[Tasks and exercises]:
a – Answer these questions about the passage on smoking and chronic cough:
(i) What share of the study's patients with chronic cough were never smokers?
(ii) According to the passage, why could primary care exclude smokers who developed COPD or lung cancer?
(iii) How did cough sensitivity compare among never, former, and current smokers in male patients?
b – Write the next part of the passage on smoking and chronic cough, beginning after its final sentence.

[Extract provided]:
Smoking was identified as an important risk factor for chronic cough in community-based surveys.20 The vast majority of patients presenting to specialist cough clinics are lifetime non-smokers,21 which is a potential reason for the discrepant result could be that smokers with isolated cough symptom tend to ascribe their cough to tobacco and hence rarely seek medical advice specifically to combat this.22 In addition, smokers who developed COPD or lung cancer could be excluded by primary care because of typical radiographic findings.18 In our study, 86.9% of patients with chronic cough were never smokers. Although smoking was more prevalent in males, when patients with smoking history were excluded, a roughly equal sex distribution in the age range of 20-59 years and a female preponderance in the age range of 50-89 years were still present. Moreover, no significant difference in cough sensitivity was found among never smokers, former smokers and current smokers in male patients, while they all had higher cough sensitivity to capsaicin than healthy never smokers. Taken together, smoking was insufficient to explain the distinct age and sex distribution of chronic cough patients in our study.

[Extracted material]:
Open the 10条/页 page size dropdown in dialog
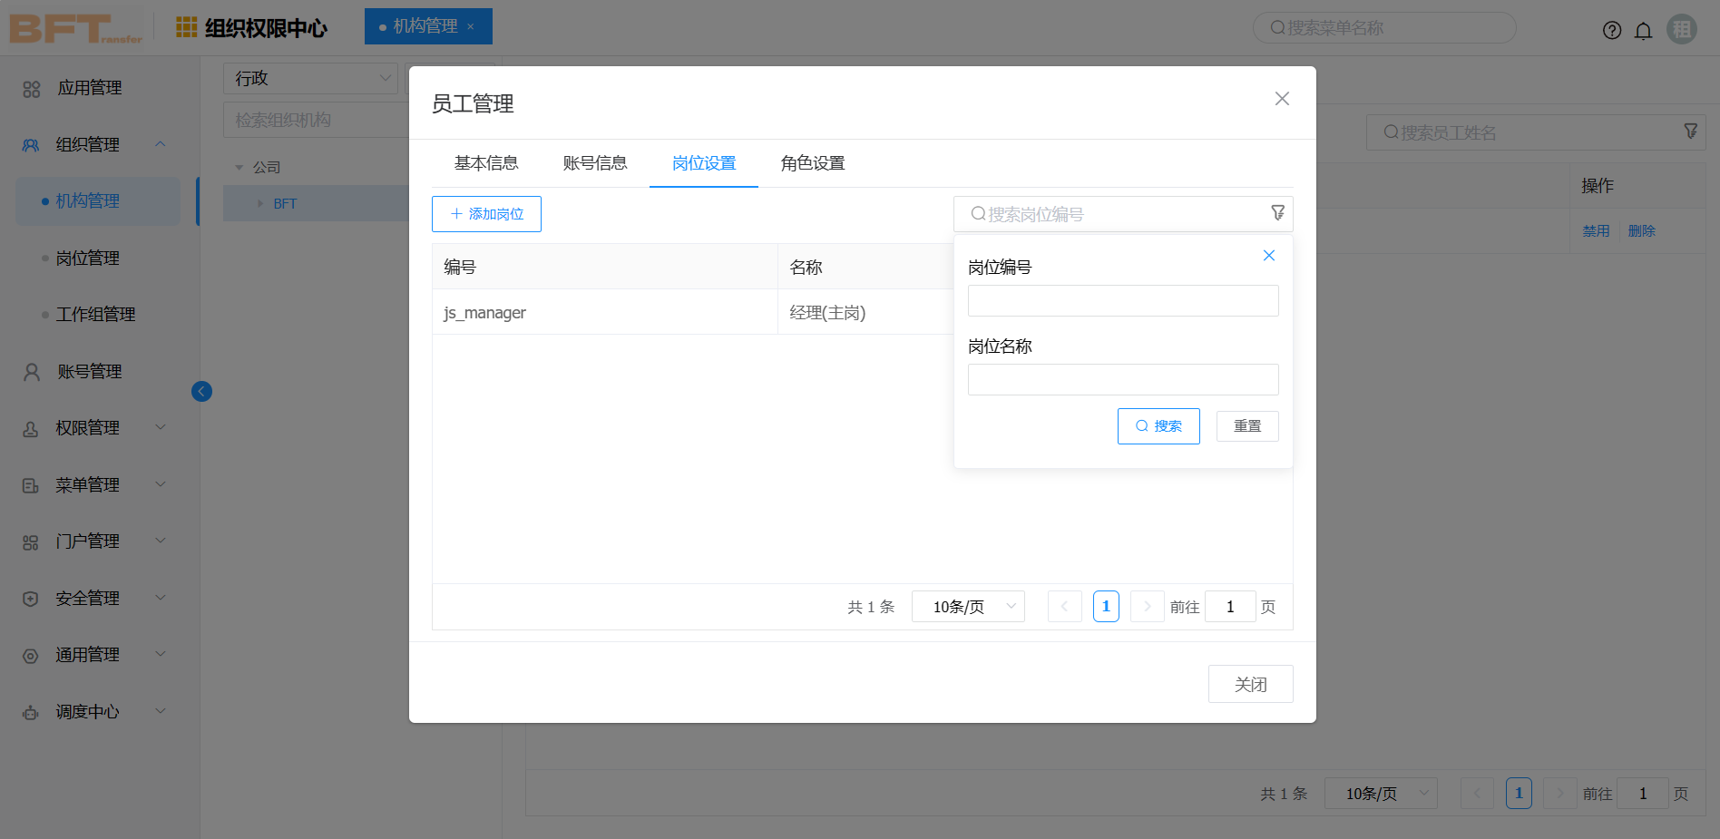pyautogui.click(x=967, y=607)
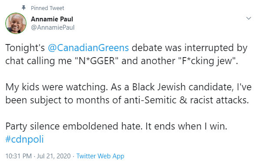Image resolution: width=255 pixels, height=164 pixels.
Task: Open the @CanadianGreens mention
Action: (x=88, y=48)
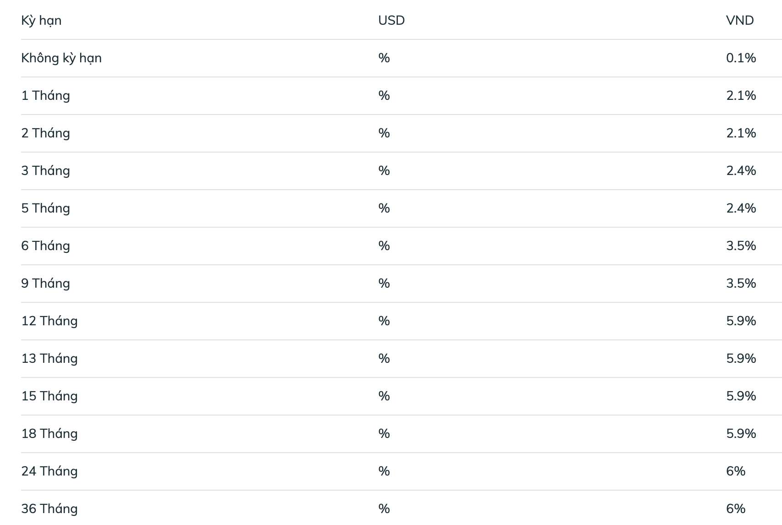Click the 5.9% VND rate for 12 Tháng
The image size is (782, 525).
[x=741, y=321]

[Answers per task]:
a –
(i) 86.9% were never smokers.
(ii) They could be excluded because of typical radiographic findings.
(iii) There was no significant difference among them, and they all had higher cough sensitivity to capsaicin than healthy never smokers.

b –
Since China has no strict upward referral system, patients might directly attend specialist clinics without visiting primary care clinics. In the present study, of the 1,822 patients, only 25% were self-referrals without seeking any medical attention before visiting our cough clinic, while 75% had sought medical advice in primary health care institutions or secondary hospitals. Furthermore, EB, GERC, UACS and CVA were the top 4 causes, which were similar to previous reports from other specialist cough clinics.2 23 The total proportion (42.8%) of CVA, EB and AC was slightly higher in our study than in Western countries (10%-43%).4 When patients with CVA, EB and AC were excluded, the number of females (n = 516, 49.5%) was still similar as that of males (n = 527, 50.5%), and the mean age remained 43 years, which suggests that the higher proportion of asthma-related cough was not the main contributor to the distinct age and sex distribution.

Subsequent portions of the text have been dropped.